Saben que un lanzamiento fallido no es un fracaso, sino un experimento; que un competidor disruptivo no es una amenaza, sino un recordatorio de que el estancamiento es muerte; que decir “no” a un requerimiento absurdo es tan crucial como decir “sí” a una oportunidad genuina. El camino hacia adelante no es reducir la velocidad, sino redefinir la excelencia. Así como los escaladores de El Capitan no controlan el viento, pero eligen el mejor equipo y entrenan su resistencia, los PMs deben dominar dos habilidades antagónicas: agilidad táctica (iterar rápido, fallar barato) y coherencia estratégica (mantener un norte ético y de valor real). No se trata de hacer más con menos, sino de hacer lo correcto con claridad.

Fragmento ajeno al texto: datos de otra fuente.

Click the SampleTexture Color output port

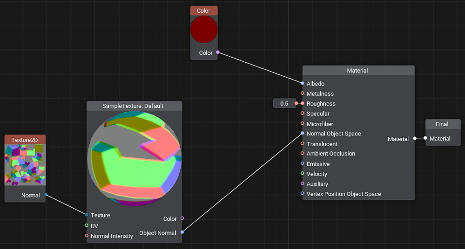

¿La buena noticia? En este deporte de riesgo llamado gestión de producto, cada crisis es un masterclass. Cada cambio disruptivo, un entrenamiento para la resiliencia. Y cada PM que logra lanzar algo significativo en este huracán digital, sin perder su humanidad en el proceso, se convierte en prueba de que incluso en la cuerda floja, se puede danzar.
Al final, quizás ser Product Manager hoy no sea tan diferente de aquel surfista que cabalga olas gigantes: ambos saben que el equilibrio no es estar quieto, sino moverse en armonía con fuerzas que no pueden dominar. La pregunta no es si la próxima ola los derribará, sino cuántas veces estarán dispuestos a remontar, tabla en mano, con la certeza de que el riesgo es el precio de vivir en la cresta de la ola.